**CONSIGNE 1**
D'après l'article sur le gâteau basque québécois, combien d'abonnés comptait le compte Instagram de la pâtissière au moment de sa rédaction ?
**CONSIGNE 2**
Poursuivez, s'il vous plaît, l'article sur le gâteau basque québécois à partir de sa dernière phrase.

**TEXTE DU DOCUMENT**
+--

Une version québécoise du gâteau basque qui fait jaser
« Quand le Pays basque fait rêver Montréal : le gâteau basque vanille et bleuets », décrit cette mère de quatre enfants en marge des photos présentant sa réalisation alléchante, concoctée pendant le confinement. Le lendemain, elle publiait des images de son petit frère, une version à la crème chocolat.
Bien que cette amatrice de desserts réalise des œuvres pâtissières plutôt spectaculaires et bellement photographiées, seule une poignée d’abonnés à son compte Instagram peut s’en régaler. Pour être exact, 167, au moment d’écrire ces lignes. Mais cette fois-ci, les gâteaux ont tapé dans l’œil de leur berceau d’origine – un petit coin de pays juché entre la France et l’Espagne, où la culture traditionnelle locale est très prégnante – aussitôt qu’ils ont été relayés par PaysBasque.net, une plateforme d’information sur la culture basque comptant près de 63 000 abonnés sur Instagram et suivie par plus de 130 000 personnes sur Facebook.
Conséquence : de pleines fournées de mentions « J’aime » et de commentaires n’ont pas tardé à saupoudrer les publications, la plupart émettant d’élogieuses remarques au sujet des appétissantes pâtisseries. Mais pas seulement. Car il faut savoir une chose : la recette du gâteau basque est un sujet presque aussi sensible que la question de l’indépendance de la région, et une guerre de clochers fait déjà rage entre les adeptes de la version à la crème et les défenseurs de la mouture à la cerise noire pour savoir laquelle est l’« originale ».

+--

**DONNÉES EXTRAITES**
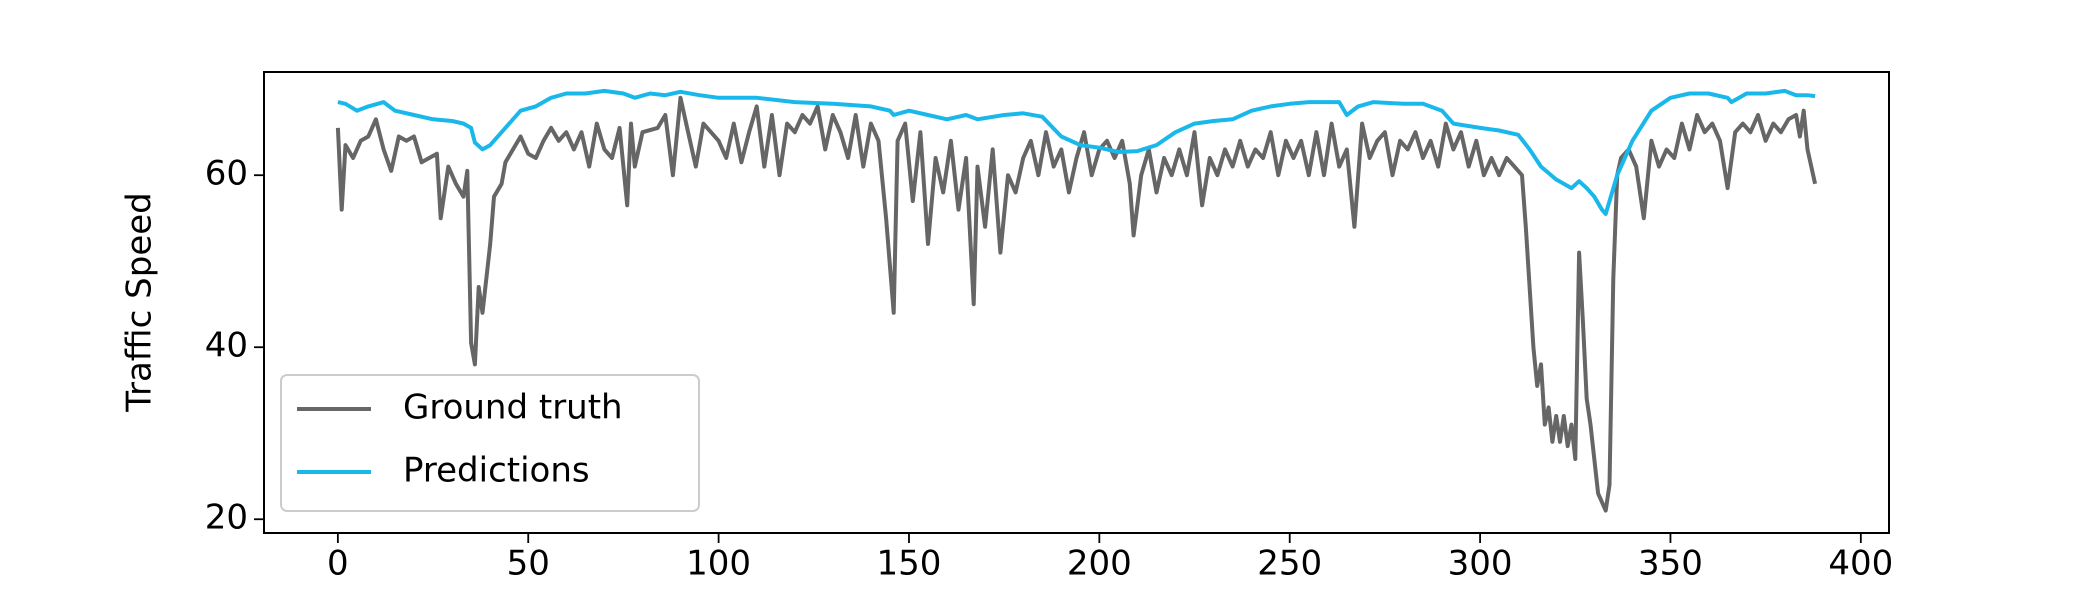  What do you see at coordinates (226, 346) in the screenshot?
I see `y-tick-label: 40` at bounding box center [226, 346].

+--

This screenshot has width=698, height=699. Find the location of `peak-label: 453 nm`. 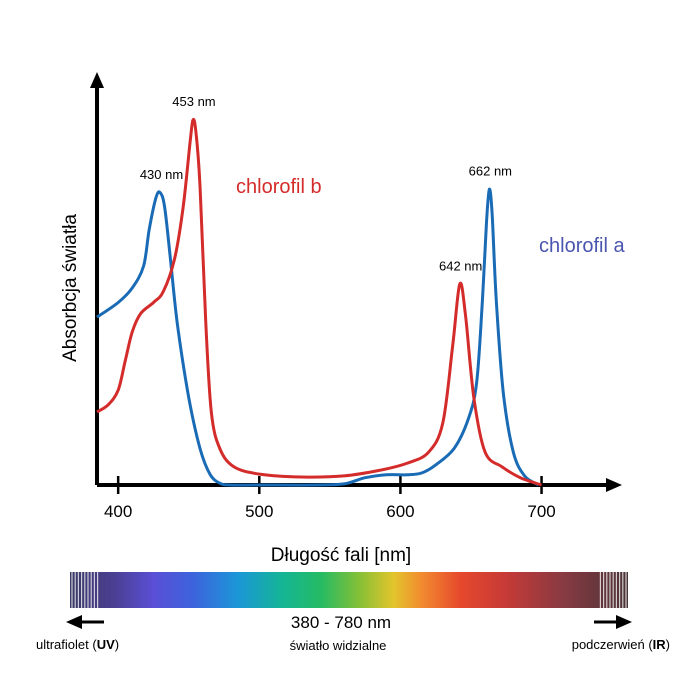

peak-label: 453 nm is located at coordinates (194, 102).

+--

**CORRIGÉ 1**
167 abonnés.

**CORRIGÉ 2**
Alors quand le Québec vient introduire ses bleuets là-dedans, ça fait saliver bien des gens, mais aussi grincer des dents. « Jamais de la vie, le gâteau basque reste à la crème », « Ça doit être extra, mais il ne faut pas l’appeler gâteau basque », « Au chocolat ? ? ? Ça me brise le cœur », ronchonnent les internautes les plus puristes.
« Ce n’est pas un gâteau basque s’il est au chocolat ou autre. […] Tout ce qui ne respecte pas la recette n’a en aucun cas le droit de s’appeler gâteau basque. Le respect des valeurs avant tout », s’offusque un pâtissier de la ville de Bayonne.
Mais s’ils tiennent tant à se priver de dessert, laissons donc les grincheux bouder dans leur coin, et allons plutôt questionner Mme Grandchamp sur sa belle interprétation.
Un hommage à manger
En fait, sa petite famille passe la plupart de ses vacances au Pays basque. Condamnés au confinement, ce sont les enfants qui ont réclamé un gâteau basque à Garance Grandchamp, qui n’en avait jamais préparé. Pour les non-initiés, ce dessert traditionnel se compose d’une pâte du genre sablé et d’une garniture à la crème pâtissière ou à la cerise.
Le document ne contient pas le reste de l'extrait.